Well, Andrea, perhaps it’s because of the media’s hyperfixation on ratings. Or maybe it’s because we live in highly polarized times when Republicans wouldn’t praise Joe Biden if he brought the jobless rate down to its lowest level in half a century. Which he did, by the way.
The truth is, the news media likes to talk about popularity rather than policies because popularity is about famous people and policies are about boring and complicated stuff that makes journalists work really hard to understand it.
As Biden launches his re-election bid, his “low” approval rating is front and center with mainstream news outlets. But in reality, no national politician is likely to have a high approval rating at a time when media outlets like Fox News are constantly manufacturing dissatisfaction. In the past, people didn’t routinely blame the president for train derailments. They do now.
Bill Clinton’s average approval rating during his presidency was 55.1%. Can you imagine him polling that high today? Fox wouldn’t allow it.
So let’s get real. We need to dismiss this obsession with approval ratings and embrace the obvious fact that politics is about choices. Both Hillary Clinton and Donald Trump had low approvals and high disapprovals in 2016. But one of them won.
If Biden wins the 2024 Democratic nomination as widely expected, he won’t be running against a theoretical Not-Biden. He’ll be running against a Republican whose party has lost the popular vote in seven of the last eight presidential elections. In fact, a Republican presidential candidate hasn’t won a first term with a majority vote since George H.W. Bush in 1988, when the Berlin Wall was still standing and the World Wide Web hadn’t been invented yet.
Put in that context, Biden’s 40% approval doesn’t look so bad. (All figures cited are from Gallup.) The previous 10 presidents had lower approval than Biden’s current rating at some point in their tenures. You have to go all the way back to John Kennedy to find a president who didn’t.
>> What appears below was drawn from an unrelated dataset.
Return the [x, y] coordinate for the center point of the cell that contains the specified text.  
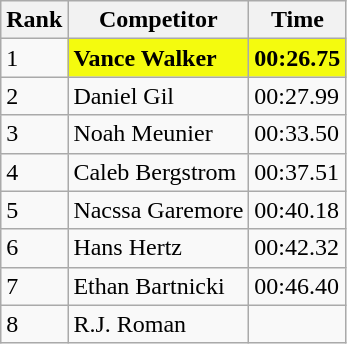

And remember: It doesn’t matter what Biden’s approval is if his opponent’s is as bad or worse. And a lot of Democrats and independents who don’t “approve” of Biden would vote for him anyway if a far-right candidate like Donald Trump or Ron DeSantis was his opponent.
Another reason to dismiss approval ratings is that they’re a notoriously fluctuating metric. Gerald Ford started his presidency with a 71% approval rating in 1974. It was down to 45% in the last poll before the 1976 election, and he lost to Jimmy Carter. George W. Bush’s approval varied from 90% to 25% during his two terms. And in the two years Biden has been president, it’s varied from 57% to 38%.
So why do the media talk about approval ratings so much? It’s part of the horse-race mentality. It’s storytelling. It’s not about accountability or any serious examination of an officeholder’s performance. It’s rarely linked to specific actions. The polling on how politicians rate on various issues such as the economy might help identify where they’re vulnerable or strong, but the overall approval rating doesn’t tell us much at all.
An approval rating simply doesn’t reflect how people will ultimately vote. It’s a personality contest. It determines how we choose the homecoming king and queen, not the valedictorian.